Living my life with lymphoma.
Since my last post, I’ve met with a radiation oncologist and a stem cell transplant (SCT) physician. I learned that I’m not a candidate for radiation because of where the area of disease is located and the size of it. Although most of the area is disease-free, it’s speckled throughout and radiating that large of an area would cause permanent kidney damage. We agreed that fixing one enormous problem would only cause another one, so radiation is not an option.
Next, I met with the SCT doctor who ultimately said that I don’t look like a person who needs a SCT. She explained some complicated things about some components of my disease and the fact that I’ve only had one line of chemo. She discussed this with my hematologist and the doctor I saw in Boston in July and initially said that she thought that 1-2 more rounds of chemo would do the trick. Then they all agreed that the chemo that I had (6 rounds) is likely still working and recommends another PET scan in 6 weeks. My hematologist also said that the research suggests that two more rounds of chemo is not likely to be beneficial and can become toxic.
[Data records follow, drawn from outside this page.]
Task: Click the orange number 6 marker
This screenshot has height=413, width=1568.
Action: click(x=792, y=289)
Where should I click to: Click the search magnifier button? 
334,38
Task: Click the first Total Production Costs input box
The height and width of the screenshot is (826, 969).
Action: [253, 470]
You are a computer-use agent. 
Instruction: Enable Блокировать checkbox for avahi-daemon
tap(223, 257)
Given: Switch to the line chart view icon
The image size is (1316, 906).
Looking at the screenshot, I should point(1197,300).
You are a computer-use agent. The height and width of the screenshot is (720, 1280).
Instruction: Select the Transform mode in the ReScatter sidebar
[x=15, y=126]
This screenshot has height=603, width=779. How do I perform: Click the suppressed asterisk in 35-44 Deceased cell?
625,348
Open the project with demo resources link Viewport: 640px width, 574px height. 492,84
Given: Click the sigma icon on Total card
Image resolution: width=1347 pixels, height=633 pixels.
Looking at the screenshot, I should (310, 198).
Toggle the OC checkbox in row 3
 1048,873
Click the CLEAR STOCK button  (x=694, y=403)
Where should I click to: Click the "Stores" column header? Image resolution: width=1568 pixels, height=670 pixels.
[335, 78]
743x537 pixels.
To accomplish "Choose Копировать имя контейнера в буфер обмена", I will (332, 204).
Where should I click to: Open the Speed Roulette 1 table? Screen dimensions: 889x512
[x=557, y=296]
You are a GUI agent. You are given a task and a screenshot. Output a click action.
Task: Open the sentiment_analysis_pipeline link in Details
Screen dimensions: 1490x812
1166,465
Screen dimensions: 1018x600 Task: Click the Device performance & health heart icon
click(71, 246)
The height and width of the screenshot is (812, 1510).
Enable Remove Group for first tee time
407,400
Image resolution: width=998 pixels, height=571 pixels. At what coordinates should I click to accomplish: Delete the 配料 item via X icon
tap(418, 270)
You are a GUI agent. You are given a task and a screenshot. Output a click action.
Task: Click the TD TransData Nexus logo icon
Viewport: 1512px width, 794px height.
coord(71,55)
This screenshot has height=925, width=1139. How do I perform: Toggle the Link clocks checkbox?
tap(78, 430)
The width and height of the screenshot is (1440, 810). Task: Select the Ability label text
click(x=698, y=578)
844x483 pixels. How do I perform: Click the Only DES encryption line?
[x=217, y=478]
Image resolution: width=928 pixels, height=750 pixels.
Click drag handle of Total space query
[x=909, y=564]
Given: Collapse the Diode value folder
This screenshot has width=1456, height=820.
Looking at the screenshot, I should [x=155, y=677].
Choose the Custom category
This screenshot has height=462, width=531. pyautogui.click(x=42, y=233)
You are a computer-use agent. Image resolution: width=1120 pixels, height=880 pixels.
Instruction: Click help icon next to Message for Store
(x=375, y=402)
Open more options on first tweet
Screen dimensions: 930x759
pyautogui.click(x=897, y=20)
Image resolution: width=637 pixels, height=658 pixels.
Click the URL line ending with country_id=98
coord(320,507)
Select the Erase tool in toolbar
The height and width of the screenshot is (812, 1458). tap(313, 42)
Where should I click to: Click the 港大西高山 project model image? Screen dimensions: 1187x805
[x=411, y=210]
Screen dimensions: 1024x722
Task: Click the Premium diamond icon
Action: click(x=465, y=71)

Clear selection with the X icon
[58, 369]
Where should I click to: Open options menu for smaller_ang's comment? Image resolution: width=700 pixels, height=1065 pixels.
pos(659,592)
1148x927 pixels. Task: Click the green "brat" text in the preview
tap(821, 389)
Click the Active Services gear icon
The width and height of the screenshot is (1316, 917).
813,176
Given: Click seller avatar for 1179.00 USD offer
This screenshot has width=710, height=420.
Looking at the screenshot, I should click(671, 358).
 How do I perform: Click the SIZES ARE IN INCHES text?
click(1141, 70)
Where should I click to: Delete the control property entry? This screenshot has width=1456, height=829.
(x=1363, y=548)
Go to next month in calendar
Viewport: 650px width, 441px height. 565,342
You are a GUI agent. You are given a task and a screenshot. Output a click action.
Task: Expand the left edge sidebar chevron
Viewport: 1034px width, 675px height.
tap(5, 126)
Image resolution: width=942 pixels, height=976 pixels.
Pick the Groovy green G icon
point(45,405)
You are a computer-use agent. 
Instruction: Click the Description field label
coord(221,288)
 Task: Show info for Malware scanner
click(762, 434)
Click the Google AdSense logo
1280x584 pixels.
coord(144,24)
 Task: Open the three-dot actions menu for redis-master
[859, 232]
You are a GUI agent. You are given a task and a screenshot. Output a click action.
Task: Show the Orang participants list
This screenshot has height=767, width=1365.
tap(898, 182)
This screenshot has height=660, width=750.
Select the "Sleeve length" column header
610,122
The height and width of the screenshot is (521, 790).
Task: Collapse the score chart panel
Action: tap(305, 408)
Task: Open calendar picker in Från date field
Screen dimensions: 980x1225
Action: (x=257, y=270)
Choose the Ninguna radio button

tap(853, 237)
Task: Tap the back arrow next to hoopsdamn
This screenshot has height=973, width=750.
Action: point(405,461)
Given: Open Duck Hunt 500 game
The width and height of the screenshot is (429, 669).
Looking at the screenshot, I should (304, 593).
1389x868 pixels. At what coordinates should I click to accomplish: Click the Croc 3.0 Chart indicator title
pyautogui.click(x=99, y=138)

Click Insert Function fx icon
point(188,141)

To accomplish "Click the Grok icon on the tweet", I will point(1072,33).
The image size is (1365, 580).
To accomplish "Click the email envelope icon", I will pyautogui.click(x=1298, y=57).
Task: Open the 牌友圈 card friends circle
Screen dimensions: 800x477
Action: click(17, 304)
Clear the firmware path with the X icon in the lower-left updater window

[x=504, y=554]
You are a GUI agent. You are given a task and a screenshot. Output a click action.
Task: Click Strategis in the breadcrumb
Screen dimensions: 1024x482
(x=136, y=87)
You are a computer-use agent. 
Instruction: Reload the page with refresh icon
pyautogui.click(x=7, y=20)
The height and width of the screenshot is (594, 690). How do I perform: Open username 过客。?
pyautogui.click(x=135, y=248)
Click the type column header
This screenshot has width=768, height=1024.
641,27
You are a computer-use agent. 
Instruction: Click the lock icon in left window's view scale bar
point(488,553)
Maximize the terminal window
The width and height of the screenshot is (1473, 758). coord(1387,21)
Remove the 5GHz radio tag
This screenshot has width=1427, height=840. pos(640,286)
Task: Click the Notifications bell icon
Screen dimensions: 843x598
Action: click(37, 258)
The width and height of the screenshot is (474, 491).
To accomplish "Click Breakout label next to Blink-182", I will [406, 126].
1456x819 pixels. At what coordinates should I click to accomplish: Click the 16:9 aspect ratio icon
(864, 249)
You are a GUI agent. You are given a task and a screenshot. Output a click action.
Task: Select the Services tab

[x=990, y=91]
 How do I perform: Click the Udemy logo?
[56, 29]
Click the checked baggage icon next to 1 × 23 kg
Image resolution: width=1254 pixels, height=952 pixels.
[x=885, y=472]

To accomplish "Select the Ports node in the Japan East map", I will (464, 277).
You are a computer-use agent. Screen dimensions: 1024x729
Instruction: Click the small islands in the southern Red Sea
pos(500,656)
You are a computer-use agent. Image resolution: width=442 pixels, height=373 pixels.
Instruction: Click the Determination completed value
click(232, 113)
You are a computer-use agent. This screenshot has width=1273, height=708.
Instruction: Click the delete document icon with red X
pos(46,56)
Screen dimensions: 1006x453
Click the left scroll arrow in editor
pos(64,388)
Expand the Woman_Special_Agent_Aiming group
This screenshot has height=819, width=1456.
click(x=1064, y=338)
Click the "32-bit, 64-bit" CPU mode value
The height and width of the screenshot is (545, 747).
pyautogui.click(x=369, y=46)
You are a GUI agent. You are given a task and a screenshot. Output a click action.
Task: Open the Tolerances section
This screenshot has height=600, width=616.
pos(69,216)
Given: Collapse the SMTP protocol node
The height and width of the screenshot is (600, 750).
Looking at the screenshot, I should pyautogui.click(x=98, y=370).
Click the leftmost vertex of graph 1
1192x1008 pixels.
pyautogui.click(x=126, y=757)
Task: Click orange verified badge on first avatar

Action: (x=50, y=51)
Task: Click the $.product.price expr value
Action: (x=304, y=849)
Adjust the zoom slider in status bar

So, this past week has been a combination of waiting, wondering, worrying, mentally preparing for a STC or more chemo, and an abundance of uncertainty. I’m left having to put my faith in my medical team, knowing that they are doing their best with the knowledge and experience they have, which far surpasses mine.
As I write this, it’s snowing and looks amazingly beautiful. I even feel well enough to shovel. I tell people that if I didn’t know I had a disease, I wouldn’t know I have a disease.
I feel good and for today, that’s good enough.